SOURCE >>
Subject:	Section 212(a)(9)(B) Relating to Unlawful Presence

Date:		September 19, 1997

To:		All Regional Directors
All District Directors (Including Foreign)
All Officers in Charge (Including Foreign)
All Port Directors
All Service Center Directors
All Training Academics (Glynco and Artersia)
All Regional Counsels
All District Counsels
All Asylum Directors

From:		Office of Programs

	This memorandum addresses section 212(a)(9)(B) of the Immigration and 
Nationality Act (Act), as amended by section 301(b) of the Illegal 
Immigration and Immigrant Responsibility Act (IIRAIRA).  This memorandum 
modifies the guidance provided in the Service’s interim memoranda (96 Act 
#043, dated June 17, 1997; 96 Act #026 dated March 29, 1997).  The modified 
guidance covers the following issues: (1) whether an alien granted 
voluntary departure is considered to be in a stay authorized by the 
Attorney General; (2) what constitutes an authorized period of stay for 
nonimmigrants; and (3) whether time spent in proceedings counts toward 
calculating the alien’s period(s) of unlawful presence in the United 
States. This memorandum also provides guidance on unlawful presence with 
respect to alien spouses and children granted conditional permanent 
residence under section 216 of the Act, and alien entrepreneurs and their 
spouses and children granted conditional permanent residence under section 
216A of the Act.

STATED GOAL A >>
In the memorandum on unlawful presence, which office is listed as the sender?
STATED GOAL B >>
Write the next part of the memorandum on unlawful presence, picking up after its final sentence.

GIVEN MATERIAL >>

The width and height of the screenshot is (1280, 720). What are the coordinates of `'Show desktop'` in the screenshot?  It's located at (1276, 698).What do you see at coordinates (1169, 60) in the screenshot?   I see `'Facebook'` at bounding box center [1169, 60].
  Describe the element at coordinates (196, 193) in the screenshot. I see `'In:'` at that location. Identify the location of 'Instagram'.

TASK RESULT A >>
The Office of Programs.

TASK RESULT B >>
	Voluntary Departure.  The Service’s March 29 memorandum stated that 
“the grant of voluntary departure by the Service or an immigration judge 
will not stop the running of time ‘unlawful presence’ .”  The Service’s 
June 17 memorandum further stated that aliens granted voluntary departure 
prior to, during, or following proceedings are not considered to be in the 
United States in a period of stay authorized by the Attorney General. The 
Service has reversed this interpretation of unlawful presence with respect 
to voluntary departure.  Under the revised interpretations, voluntary 
departure is considered a period of stay authorized by the Attorney 
General, regardless of whether it is granted by the Service prior to the 
commencement of proceedings, by an immigration judge at the end of 
proceedings, or by the Board of Immigration Appeals after an appeal.  If 
the immigration judge grants the alien voluntary departure with an 
alternate order of removal, and the alien fails to depart by the date 
specified, unlawful presence accrues as of the date the privilege of 
voluntary departure expires[1]
and the order of removal takes effect.

	Authorized Period of Stay for Nonimmigrants.   The Service’s March 29, 
1997, memorandum stated that time unlawfully present was interpreted “to 
include any time spent in the United States by aliens after they have 
violated the terms and conditions of any form of nonimmigrant status, 
because time spent in violation of status is not authorized.”  The March 29 
memorandum stated that unlawful presence is also triggered by the 
commission of a criminal offense that renders an alien inadmissible or 
removable.  The Service has modified this position on the interpretation of 
“unlawful presence” for nonimmigrants, for purposes of applying Section 
212(a)(9) of  the Act. The discussion below interprets “unlawful presence”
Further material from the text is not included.